Есаулы огрудили атамана, взъярились:

– Христопродавец!

– Иуда!

Разгневанный Болотников заходил вдоль шатра. Богдан Васильев, донской атаман, выдал стрельцам голытьбу-повольницу! Ох как прав оказался Федька Берсень, гута-ря о том, что разбогатевшая домовитая старшина точит ножи на воинственную и дерзкую вольницу.

– Имена казаков ведаешь?

– Прискакали трое: Пятунка Лаферьев, Игнашка Кафтанов и Юшка Андреев.

– Знаю таких казаков, – кивнул Мирон Нагиба. – Блюдолизы, вечно подле домовитых крутились.

– Как опознал, стрельче?

– А я тогда в Воеводской избе был, атаман. Караулил в сенцах, а дверь-то настежь. Жарынь! Воевода к тому ж во хмелю пребывал, все громко пытал да расспрашивал. Вот я и подслушал.

– Добро, стрельче, возьмем тебя в казаки. А теперь ступай, недосуг мне… Черна весть. Есаулы, скликайте круг!

На кругу Болотников ронял сурово:

– Подлая измена на Дону, други! Богдашка Васильев продал нас боярам. Надумал, собака, извести голутвен-ных. Голытьба ему – поперек горла. Мы токмо из Раздор, а уж холуиВасильева к воеводам помчались. Упредили. Бейте, стрельцы, повольницу! То хуже злого ордынца, то нож в спину вольного казачества!

Й загудело, забесновалось тут казачье море. Гнев опалил лица, гнев выхватил из ножен казачьи сабли.

– Смерть Васильеву! – яро выплеснула из себя по-вольница.

– Смерть, други! Казним лютой смертью! – продолжал Болотников. – Завтра же снимемся с Луки и пойдем на Дон. Худое будет наше товарищество, коль иуде язык не вырвем, коль подлую голову его шакалам не кинем. Дон ждет нас, туго там казакам. Голытьба ходит гола и боса, в куренях бессытица. У нас же добра теперь довольно. Хлеба не приесть, вина не припить, зипунов не износить. Так ужель с братьями своими не поделимся, ужель друг за друга не постоим? Зипуны и хлеб ждет все Понизовье. На Дон, атаманы-молодцы!

– На Дон, батька! – мощно грянула повольница.

Выступили на челнах, стругах и конно.

– Доплывем до Камышинки, а там Раздорский шлях рядом, – сказал Болотников.

– А коль стрельцов повстречаем?

– Прорвемся. У нас пищали да пушки. А с берега наступят – конница прикроет. Прорвемся, други!

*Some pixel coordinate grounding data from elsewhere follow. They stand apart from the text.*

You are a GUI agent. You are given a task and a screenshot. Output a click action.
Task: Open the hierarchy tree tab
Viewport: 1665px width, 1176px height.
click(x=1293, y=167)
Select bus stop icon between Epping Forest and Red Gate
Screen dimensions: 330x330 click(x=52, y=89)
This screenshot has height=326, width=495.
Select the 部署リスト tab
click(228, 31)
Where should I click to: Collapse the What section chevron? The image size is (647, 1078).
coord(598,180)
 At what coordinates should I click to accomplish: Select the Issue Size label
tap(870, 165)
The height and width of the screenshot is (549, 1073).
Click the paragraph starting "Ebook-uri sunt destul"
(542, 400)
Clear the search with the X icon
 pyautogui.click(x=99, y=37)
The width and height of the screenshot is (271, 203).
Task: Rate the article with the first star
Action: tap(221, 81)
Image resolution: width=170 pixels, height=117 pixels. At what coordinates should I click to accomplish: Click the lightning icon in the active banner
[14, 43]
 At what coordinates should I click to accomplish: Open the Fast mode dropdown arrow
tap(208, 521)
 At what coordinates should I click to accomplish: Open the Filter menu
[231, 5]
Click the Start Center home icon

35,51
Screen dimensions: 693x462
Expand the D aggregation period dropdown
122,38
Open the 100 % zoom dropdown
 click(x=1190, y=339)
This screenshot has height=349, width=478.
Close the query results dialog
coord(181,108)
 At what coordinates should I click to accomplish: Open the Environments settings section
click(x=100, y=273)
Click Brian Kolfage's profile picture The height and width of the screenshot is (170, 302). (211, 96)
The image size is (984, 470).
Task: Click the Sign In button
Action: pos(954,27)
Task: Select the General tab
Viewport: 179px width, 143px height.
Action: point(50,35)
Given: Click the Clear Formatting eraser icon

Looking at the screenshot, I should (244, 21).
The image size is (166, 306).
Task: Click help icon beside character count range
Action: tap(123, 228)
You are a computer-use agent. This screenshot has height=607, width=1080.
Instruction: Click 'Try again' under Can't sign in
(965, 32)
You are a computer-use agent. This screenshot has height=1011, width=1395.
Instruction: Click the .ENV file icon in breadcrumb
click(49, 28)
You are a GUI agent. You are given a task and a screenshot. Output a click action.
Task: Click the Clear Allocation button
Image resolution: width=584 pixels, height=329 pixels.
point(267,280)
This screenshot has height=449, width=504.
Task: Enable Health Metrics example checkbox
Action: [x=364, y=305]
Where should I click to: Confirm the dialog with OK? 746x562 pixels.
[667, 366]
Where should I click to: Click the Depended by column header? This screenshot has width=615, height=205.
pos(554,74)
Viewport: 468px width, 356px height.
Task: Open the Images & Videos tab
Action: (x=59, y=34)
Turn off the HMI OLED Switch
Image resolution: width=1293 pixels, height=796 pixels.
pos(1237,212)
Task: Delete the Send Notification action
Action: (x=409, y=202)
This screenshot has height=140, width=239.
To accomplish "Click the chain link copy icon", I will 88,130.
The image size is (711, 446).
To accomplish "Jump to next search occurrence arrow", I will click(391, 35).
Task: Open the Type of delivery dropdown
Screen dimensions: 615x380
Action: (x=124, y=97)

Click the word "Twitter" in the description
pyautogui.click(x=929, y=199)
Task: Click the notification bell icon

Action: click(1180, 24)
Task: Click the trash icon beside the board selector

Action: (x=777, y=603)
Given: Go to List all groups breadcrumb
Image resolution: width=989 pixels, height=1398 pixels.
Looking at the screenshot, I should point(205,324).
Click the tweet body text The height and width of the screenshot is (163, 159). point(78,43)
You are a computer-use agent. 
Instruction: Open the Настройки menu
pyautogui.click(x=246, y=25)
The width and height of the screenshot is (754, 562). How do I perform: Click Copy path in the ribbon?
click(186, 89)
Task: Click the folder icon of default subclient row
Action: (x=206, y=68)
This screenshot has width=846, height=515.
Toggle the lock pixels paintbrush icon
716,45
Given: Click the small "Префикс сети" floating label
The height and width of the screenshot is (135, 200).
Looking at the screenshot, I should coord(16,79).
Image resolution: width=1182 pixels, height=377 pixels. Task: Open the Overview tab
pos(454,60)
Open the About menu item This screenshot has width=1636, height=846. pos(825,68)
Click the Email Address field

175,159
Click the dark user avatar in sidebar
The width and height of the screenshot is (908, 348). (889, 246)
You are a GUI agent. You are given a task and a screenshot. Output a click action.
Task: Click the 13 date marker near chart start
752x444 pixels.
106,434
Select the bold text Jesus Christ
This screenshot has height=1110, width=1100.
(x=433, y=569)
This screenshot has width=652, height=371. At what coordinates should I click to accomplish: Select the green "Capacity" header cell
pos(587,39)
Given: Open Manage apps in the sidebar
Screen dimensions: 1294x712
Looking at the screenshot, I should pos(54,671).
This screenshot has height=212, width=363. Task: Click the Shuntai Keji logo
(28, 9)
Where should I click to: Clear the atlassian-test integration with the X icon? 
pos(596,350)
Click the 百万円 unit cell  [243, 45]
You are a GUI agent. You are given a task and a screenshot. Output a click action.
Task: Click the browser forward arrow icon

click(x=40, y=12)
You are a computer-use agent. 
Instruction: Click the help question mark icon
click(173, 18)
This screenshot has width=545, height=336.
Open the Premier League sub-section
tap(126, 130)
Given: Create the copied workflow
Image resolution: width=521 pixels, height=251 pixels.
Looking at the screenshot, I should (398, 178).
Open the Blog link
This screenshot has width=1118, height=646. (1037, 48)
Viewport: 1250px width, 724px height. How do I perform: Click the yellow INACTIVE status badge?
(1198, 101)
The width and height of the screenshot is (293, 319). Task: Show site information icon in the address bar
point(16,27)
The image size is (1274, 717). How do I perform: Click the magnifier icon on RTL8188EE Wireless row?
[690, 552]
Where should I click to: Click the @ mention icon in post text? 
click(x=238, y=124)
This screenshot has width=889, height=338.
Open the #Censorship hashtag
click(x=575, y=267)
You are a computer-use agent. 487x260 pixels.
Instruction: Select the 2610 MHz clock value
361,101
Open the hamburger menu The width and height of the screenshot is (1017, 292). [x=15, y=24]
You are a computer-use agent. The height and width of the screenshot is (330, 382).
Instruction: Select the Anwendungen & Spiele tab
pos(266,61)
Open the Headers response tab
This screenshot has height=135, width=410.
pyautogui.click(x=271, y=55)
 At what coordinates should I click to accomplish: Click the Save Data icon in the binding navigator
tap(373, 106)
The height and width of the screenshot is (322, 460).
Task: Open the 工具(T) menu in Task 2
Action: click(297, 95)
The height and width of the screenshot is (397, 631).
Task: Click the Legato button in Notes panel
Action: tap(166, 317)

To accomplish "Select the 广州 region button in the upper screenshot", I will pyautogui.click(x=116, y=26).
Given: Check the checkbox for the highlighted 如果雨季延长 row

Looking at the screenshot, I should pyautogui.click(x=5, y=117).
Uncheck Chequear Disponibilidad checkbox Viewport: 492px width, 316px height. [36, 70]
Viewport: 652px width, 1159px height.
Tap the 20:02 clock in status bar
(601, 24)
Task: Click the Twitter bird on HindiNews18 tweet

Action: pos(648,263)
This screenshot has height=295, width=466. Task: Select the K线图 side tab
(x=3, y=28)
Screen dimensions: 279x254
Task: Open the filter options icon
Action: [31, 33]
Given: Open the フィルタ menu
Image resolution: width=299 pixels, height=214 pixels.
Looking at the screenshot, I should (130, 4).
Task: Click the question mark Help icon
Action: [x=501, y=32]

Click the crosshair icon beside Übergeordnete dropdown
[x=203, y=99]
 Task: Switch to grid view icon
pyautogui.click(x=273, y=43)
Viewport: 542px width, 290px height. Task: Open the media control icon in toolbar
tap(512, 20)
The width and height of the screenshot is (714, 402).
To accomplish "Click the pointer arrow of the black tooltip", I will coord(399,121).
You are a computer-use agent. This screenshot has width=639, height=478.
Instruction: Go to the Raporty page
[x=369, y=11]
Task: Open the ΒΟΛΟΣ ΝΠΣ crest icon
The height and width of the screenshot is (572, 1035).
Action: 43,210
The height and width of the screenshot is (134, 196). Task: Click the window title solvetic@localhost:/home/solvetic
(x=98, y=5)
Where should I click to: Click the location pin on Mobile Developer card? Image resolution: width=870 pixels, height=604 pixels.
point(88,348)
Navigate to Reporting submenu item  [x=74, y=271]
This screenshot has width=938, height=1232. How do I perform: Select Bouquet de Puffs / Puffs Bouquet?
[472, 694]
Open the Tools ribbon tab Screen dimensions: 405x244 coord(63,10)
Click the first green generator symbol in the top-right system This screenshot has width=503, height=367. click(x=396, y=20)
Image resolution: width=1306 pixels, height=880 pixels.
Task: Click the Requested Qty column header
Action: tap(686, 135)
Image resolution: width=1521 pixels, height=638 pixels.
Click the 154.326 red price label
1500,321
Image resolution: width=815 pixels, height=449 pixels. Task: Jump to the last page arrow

По Усе растянулся длинный караван из челнов и стругов. Миновав устье, вышли на волжское приволье.

Иван плыл на головном струге. Высокий нос судна украшал черного мореного дуба резной змей-горыныч с широко раскрытой пастью. Здесь же, на кичке, стояли медные пушки, бочонки с зельем, лежали наготове тяжелые чугунные ядра, затравки, просаленные тряпицы и смоляные фитили.

Распущенные шелковые алые паруса туго надуты. Попутный ветер, весла гребцов и паруса ходко гнали струги в низовье Волги.

Атаманский ковровый шатер – на корме. Распахнув кафтан, Иван стоял подле букатника-кормчего и наблюдал за боевым караваном.

Быстро и весело летят челны и струги. А над Волгой – протяжная, раздольная песня:

Ай да как ехал удалой, удалой казак Илья Муромец,

Ай да как шумела, шумела травушка ковыльная,

Ай да как гнулись на ветру дубравушки зеленые,

Дубравушки зеленые, дубы столетние…

Подхватил и Болотников казачью песню, подхватили есаулы. И загремела, распахнулась Волга! И полетела удалая былинушка над голубыми водами, над золотыми плесами да над крутыми берегами, устремляясь к соколиным утесам.